Tacho con el viejo lápiz esta opción. Hay un manantial a unos cuantos kilómetros, seguro mañana podré ir por esa agua y tener lo que deseo. Guardo la agenda en mi mochila ya roída por el tiempo y amarro un viejo trapo en una de sus astas. Temo que se rasgue como anteayer. Vuelvo a picotear las ascuas. Al ver que la carne ya está rostizada y en buenas condiciones para ser consumida, la quito de las ramas y la devoro con cuidado. Pese a que está caliente, a duras penas percibo la quemazón. Vuelvo a contemplar las afueras. Vacilo un poco, pero a lo último me incorporo, piso el fuego y cruzo los portones. Me rasco el muslo y aspiro. El olor a arena no me es agradable.

El leve sabor de la carne, más sanguinolento por la falta de condimentos, permanece durante un buen rato en mi boca mientras camino cerca de algunos árboles que sufrieron tanto daño… que lograron aguantar. Esquivo ciertos escombros. No puedo caminar con tanta libertad, pero sí mantengo con las alarmas encendidas. Con los sentidos aguzos percibiré cualquier cosa que atente contra mi vida. Rechino los dientes al posarme frente al edificio que ya está más que deplorable. Solía ser un teatro, lo recuerdo muy bien, pues vendían al otro lado de la acera unas deliciosas palomitas. Las personas se aglomeraban alrededor del puesto sin importar la incomodidad de los transeúntes o los autos cercanos. Algo debía echarle al maíz el vendedor, dado que eran peculiares.
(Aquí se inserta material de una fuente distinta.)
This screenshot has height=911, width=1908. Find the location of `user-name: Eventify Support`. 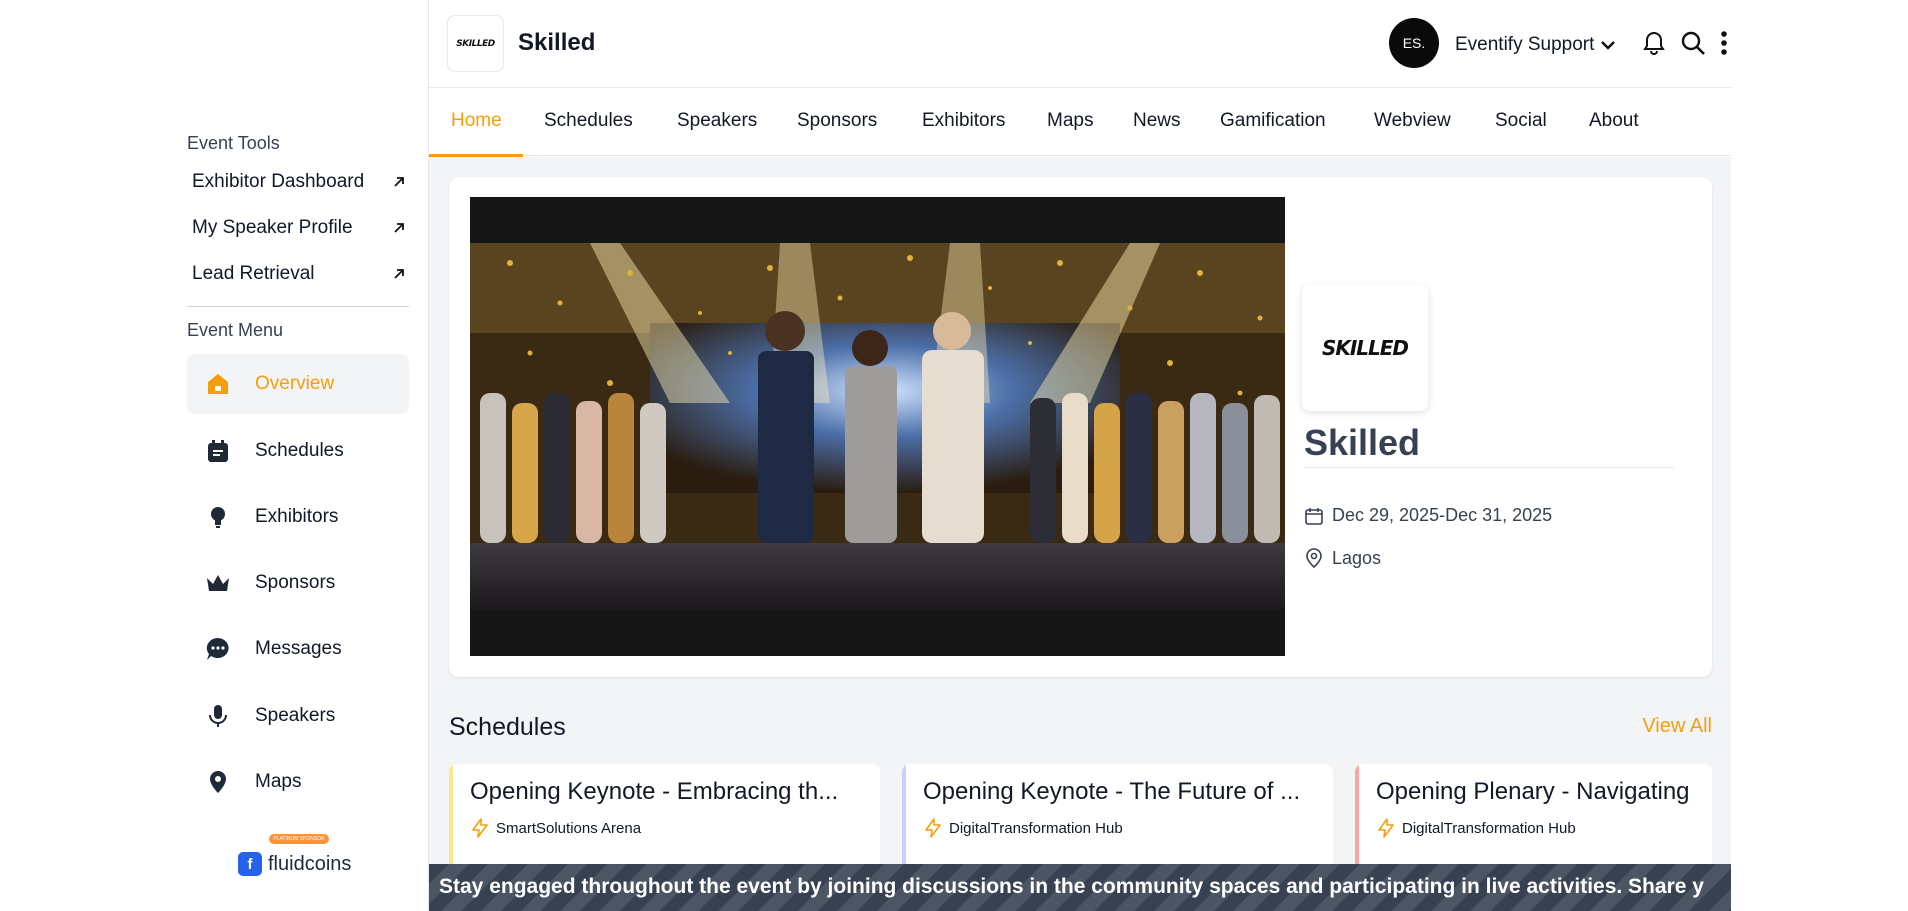

user-name: Eventify Support is located at coordinates (1525, 44).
Pestañeo e intento rememorar más. No obstante, solo puedo capturar ciertas memorias, las demás están estropeadas.

«Perderás el tiempo si intentas rememorar. Mejor da media vuelta».
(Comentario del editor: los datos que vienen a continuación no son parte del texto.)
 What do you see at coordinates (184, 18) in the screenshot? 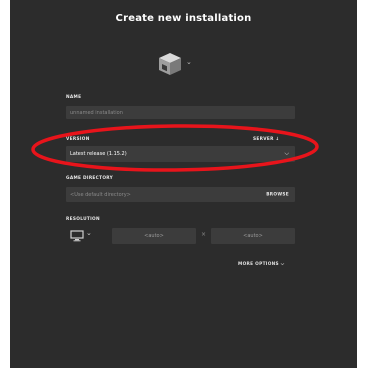
I see `dialog-title: Create new installation` at bounding box center [184, 18].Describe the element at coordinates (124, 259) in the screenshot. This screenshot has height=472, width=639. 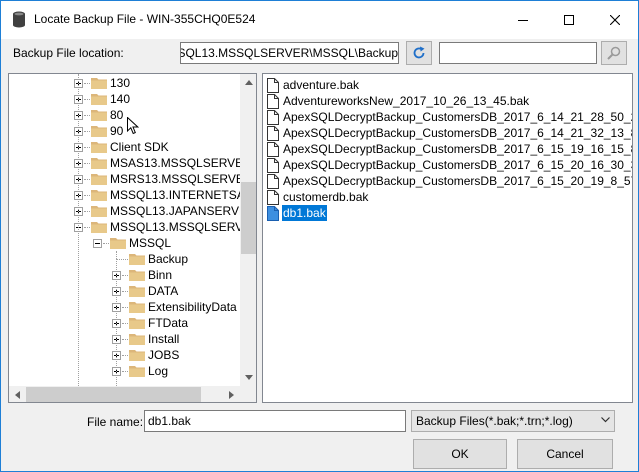
I see `tree-item: Backup` at that location.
Regreso mis pasos. Uhm, cuanto me gustaría tener una muda de ropa o unos zapatos más cómodos. Los portones rechinan cuando los cierro y la oscuridad del container se vuelve más agresiva. A duras penas logro no tropezarme con los objetos que suelo acumular. Doy con las velas y la caja de fósforos. No demoro en encender las mechas. Con todo iluminado, me acerco a un asiento de madera en la esquina al lado de mi intento de colchón y cojo las cadenas que reposaban en él. Cuadro los hombros. Paso el metal casi oxidado por las agarraderas de las puertas, lo aseguro lo más que puedo, busco en mi bolsillo el candado y lo pongo. Me limpio el sudor de la frente al retroceder. Entonces lo oigo, ese aullido extraño en la lejanía, no como el de un can, es de algo peor, tal vez enfermo, gorgoteante, lastimero y con rabia contenida. Parece una bestia, quizás es algo peor. A este grito lastimero se le suman otros más. Se orquesta una letanía al cielo. Espero. Sé que rasguñarán mi vivienda, eso ya es algo común. Aprieto los puños para evadir el temblor. Mis piernas se tornan trémulas y doy un traspié.

 Con cuidado me siento en la cama con los pies cerca del carbón metido en un balde de acero, ese que me sirvió para azar la carne. Junto los párpados, atraigo alguna melodía extraña e ignoro el pasar de las uñas, ese rechinido metálico que te pone los vellos de punta. Sacudo la cabeza. No. Nada podrá alivianar sus presencias. Jadeo y me hago un ovillo, abrazo con fuerza mis piernas y espero a que se cansen.

Pasa una hora y por fin se alejan, aunque sé que estarán atentos. No dejan que la fe se largue, puesto que saben que en algún momento por azares del destino tendré que salir con ellos allí, expectantes por verme. Aprieto el mango de mi hacha aún atada a mi cintura como si de este modo pudiese sentirme con más seguridad.

«Se irán, se cansarán y, al amanecer, ya no estarán».